On International Women’s Day, Liz Zeidler reflects on how the pandemic is fuelling the urgency for ‘good’ jobs where men AND women are not only decently paid with flexible working conditions, but also cherished as the most important part of the workplace.
Just as the pandemic has prompted us to think hard about what a ‘good life’ looks like, and what a ‘good society’ should prioritise, so as employers many of us have had to grapple with what a good job is and how to provide it in the hardest of times to the most important people in any organisation – employees.
Trying to be a good employer is all I can claim during this past challenging year. And challenging it has been – juggling the demands of stretched clients, partners and budgets, and staff pushed towards breaking point by closed schools, home working and ever-growing workloads. Today on International Women’s Day, when the Trade Secretary is calling for flexible working to be the standard, it seems a good time to review again what options there are to make workplaces better for everyone.
At the Centre for Thriving Places we’ve always worked hard to be a good employer. We strive for a wellbeing culture and foster love and support (yes love is a word to be used in the workplace) across the team. Like every organisation have had people problems aplenty and made many mistakes along the way. But we know it’s important so we keep trying harder to get it right.
But what about now – when our team hasn’t been in the same room for a year and we’re all suffering the wellbeing effects of lockdown? With so many of us now full-time childminders, teachers, carers, shielding and much more, all while holding down our jobs, what can employers do to make things better and what does this tell us about ‘good work’?
We know from the evidence that good work is a complex thing.

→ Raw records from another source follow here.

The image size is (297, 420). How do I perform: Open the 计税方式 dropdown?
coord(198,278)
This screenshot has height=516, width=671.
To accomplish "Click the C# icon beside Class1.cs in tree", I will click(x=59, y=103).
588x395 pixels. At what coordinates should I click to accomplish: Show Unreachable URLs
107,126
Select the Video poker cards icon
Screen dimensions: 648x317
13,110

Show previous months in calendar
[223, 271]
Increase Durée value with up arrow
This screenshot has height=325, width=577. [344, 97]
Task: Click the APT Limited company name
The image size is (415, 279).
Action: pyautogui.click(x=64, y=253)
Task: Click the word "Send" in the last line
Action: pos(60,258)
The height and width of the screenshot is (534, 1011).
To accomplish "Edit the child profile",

It requires enough stability and pay not to fear for your future or struggle to afford your present. It requires a sense of purpose, being valued, supportive relationships in the workplace and enough flexibility to give you a life outside work and the capacity to respond to its changes.
Let’s look more closely at these. First, work-life balance and flexibility – we already offer a four day week, one of the most significant ways that employers can create staff wellbeing, social equity and sustainability. Most of our staff work flexible hours, with options to adapt when needed. When schools and nurseries closed we quickly supported our affected teammates to drop days, shift working patterns and flex to the needs of their families.
I was shocked to learn that other employers were not doing the same. In a depressing number of cases, from large corporations to small charities, many employers seemed unaware that they could use the furlough scheme to enable staff to cover childcare needs. This was particularly apparent in male-dominated workplaces where in some cases no concessions were made for childcare, not even a recognition that this might be needed.
In 2021 this level of gender blindness is still rife. So as ever, it can fall not just to women to ask for flexibility but for their employers to find ways to provide it. Luckily, our women staff members know their rights and have progressive partners prepared to put their heads above some old fashioned parapets. So flexibility has been offered, furloughing used correctly and employees and children are supported. As a boss of mainly female employees I’m determined to fight for the recognition and value of these vital caring roles, delivered by all genders across our economy.
What about job security and decent pay? Both are hard to guarantee right now. The charity sector has had to focus on delivering vital services and the big grant funders have aligned their whole operations to funding those services. For those of us working to challenge and change systems that produce the vulnerabilities we are now seeing so clearly, funding is in short supply while our work is needed like never before. Our commitment to fair pay and job security means we couldn’t afford to replace staff who left in the past year in order to safeguard the jobs of those who remain. While this might be morally right, it hasn’t eased the workloads of our now reduced team.
For too long the not-for-profit sector, which is over 60% staffed by women, has relied on the selflessness that goes with purposeful work as justification for poor pay, long hours and high levels of stress – ‘we can’t pay you much but you’ll feel so good about what you do’. This pattern of low pay for higher purpose is replicated in other female dominated workplace including the Nursing profession currently in the news.
Not only does this wear pretty thin when you’re struggling to pay the bills or care for your family but new research that the Centre for Thriving Places has done for the What Works Centre for Wellbeing shows that while levels of a ‘sense of worthwhile’ are high in the not-for-profit sector, levels of overall life satisfaction are not. Security and decent pay matter, as does work-life balance to give time to enjoy life. Has the gender of the majority of this workforce allowed us to ignore poor pay for too long?
So where does this lead us as employers? Are we providing ‘good jobs’ and are we open to reflecting that ‘good’ might need to be redefined as the world changes around us? People are not ‘human resources’ to be mined and exploited. They are mothers, fathers, friends and carers, writers, cooks, volunteers and voters. We need to cherish them and give them, as much as our organisational and human capacity will allow, the security, pay, flexibility, sense of purpose and yes, the love they need and deserve.